In fact, we sometimes look at ourselves in the mirror and ask ourselves if we need a mental check up.  But, we assure you (and us) that most of these efforts have good reasons.  And, when they don't have a good reason - we'll make one up.  So there.

Hey Wait! Wasn't That Over... There?

Most farms don't have a building that moves once a year in October.  Happily, ours does!  We had some wonderful help this year, with Sean, Erik and Jeff joining Tammy and I in moving the high tunnel.  Usually, we prepare for the move during the day and then move it in the evening when the wind dies down.  That leads to a race against fading light.  This time, Rob prepared to move the building in the morning.  That means we had to race against the possibility of the wind coming up.

Lowering the flaps after the building is successfully moved

We had an 'artificial' deadline as well.  Tammy could only stay until 10 am and she wanted to be involved in moving the building.  So, we had to be certain it got moved by then.  We can proudly report that we did, in fact, have the building moved before Tammy had to leave!
We still notice a few people slowing down trying to figure out what's different now.
 Rototilling in November?

Well, we did need to plant our garlic!  But, there isn't much that will cause passers by to  slow down their passing by than the sight of Rob running the tiller in November.  Apparently.

But, we've also noticed that crawling around in the dirt in November also gets people's attention.  It is never enough to get them to stop and ask if they can help.  But, I suppose it is strange to see someone actually working without an automated tool.  This is especially true in late October and early November.

How did you expect we planted garlic?  We are the garlic planters!  Fear us!

Ok, ok.  You don't have to fear us.  But, you should say thank you when you get garlic.  We crawled so you could have some!
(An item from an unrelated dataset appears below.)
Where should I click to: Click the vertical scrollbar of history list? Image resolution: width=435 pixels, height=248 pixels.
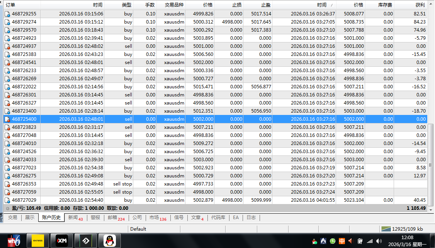(431, 77)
Time Elapse Photography Would Be Interesting Here

 Through most of the growing season, there is plenty of action on the farm.  However, it is the early Spring and late Fall that sees us moving a higher percentage of our equipment and tools on a daily basis.

The net result?  Things can look a bit cluttered.
 As we bring in the Fall harvests, storage space, containers, trailers, carts and everything else are pressed into service.  There are times when things can look a little ridiculous.  But, we usually know what's going on.

For the most part.

Surfing GFF Style

And finally, we've had a few appearances of the 'surfing felines' of GFF.  Mrranda and Sandman are right on schedule.  They (and Cubbie) are increasingly desperate for attention as the weather cools.  Days are shorter and the humans are outside less.  Then, when they are out, they tend to be less willing to stop and give them their full due.

May I help you?
 As a result, they are a bit more insistent with their attempts to "help" the humans as they do work on the farm.
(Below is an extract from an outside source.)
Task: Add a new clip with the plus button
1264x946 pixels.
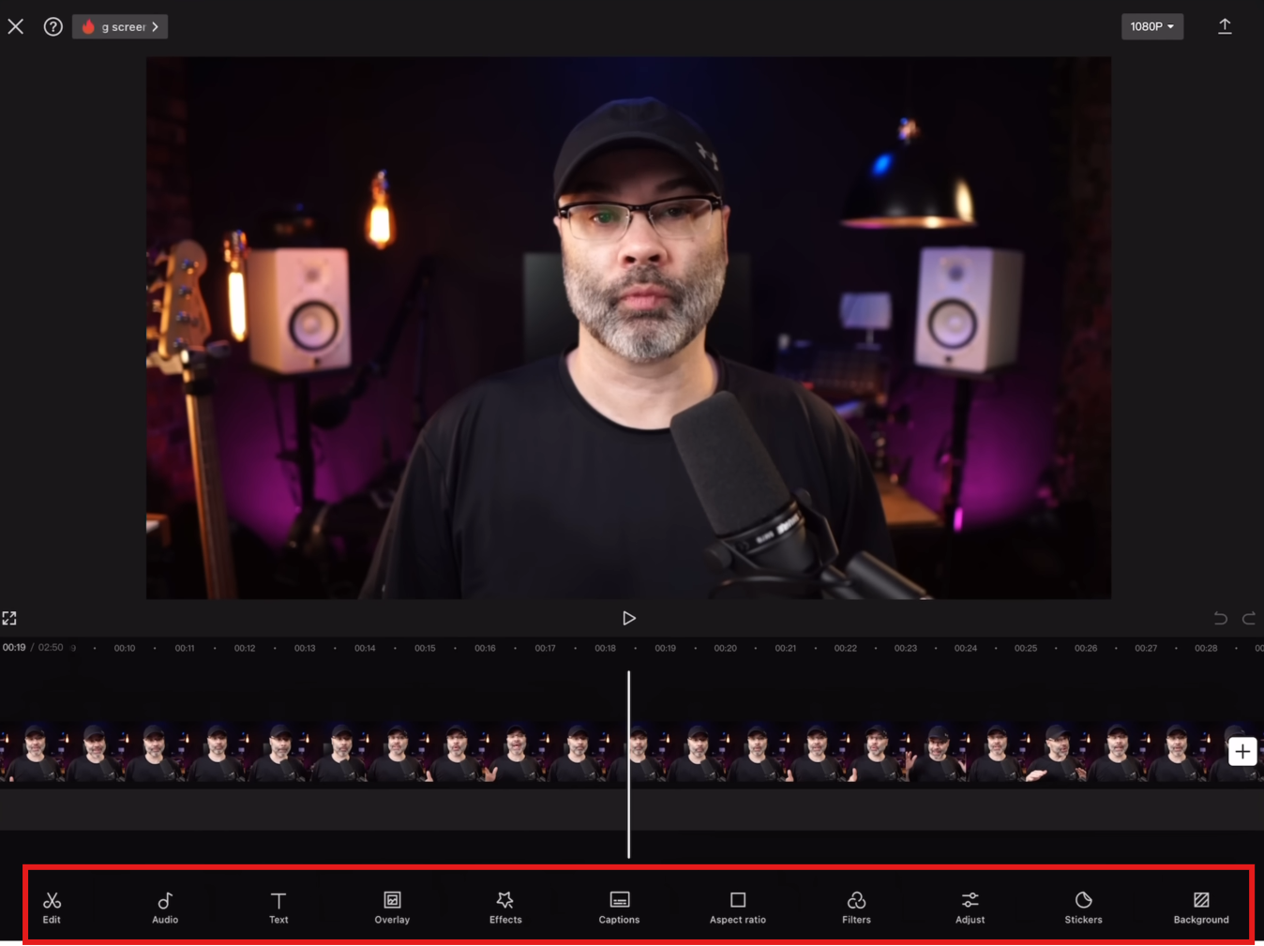Action: [x=1242, y=751]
Now, before you begin to think that we ignore these cats, let me assure you that we do give them positive attention.  They are well fed.  They are cared for.  But, when you have over 3000 garlic to plant, you can't spend too much time lavishing attention on a friendly cat (or three).  After a few skritches, we encourage them to get out of the way while we work.  Both Mrranda and Sandman have decided that the next best thing to a skritch is to hop on the shoulders or back of the human and "surf" for a while.

That one got a few people to slow down.

"Hey!  There's one of them cats they need all of that litter for!"
"Ah Yep.  You don't suppose he got some litter stuck in that hoodie of his do you?"
"Dunno.  You don't suppose we should call Animal Control just in case that 'un is actually trying to maul that guy?"
"Naw.  Anyone crawling around in the dirt deserves a cat surfing on his back..."

Monday, October 27, 2014

A Case for Diversity within a Crop Type

One of the things we say often when we give presentations is that we believe very strongly in diversity on the farm.  We grow many types of crops, from asparagus to zucchini.  But ,this is only one level of the diversity we embrace as a part of our operation.  We also take our diversity to the point that we grow different cultivars of each type of crop.  For example, we grow four types of snack tomatoes (Jaune Flamme, Red Zebra, Green Zebra and Wapsipinicon Peach) in the high tunnel.

Green Zebra ripening on the plant
Of course, one reason to grow multiple types of tomatoes is that it is fun to do.  We can't think of anything more dull than growing only one type of tomato.  Well, ok, we can think of things that are more dull than growing one type of tomato.  But, that's not the point here. 

Another reason to grow multiple types is the variety in taste.  People have a wide range of taste and texture preferences.  And, many of those people actually like to experience different tastes as well.  So, it makes sense from a customer satisfaction perspective that we identify good tasting tomatoes with a range of acceptable and interesting tastes. 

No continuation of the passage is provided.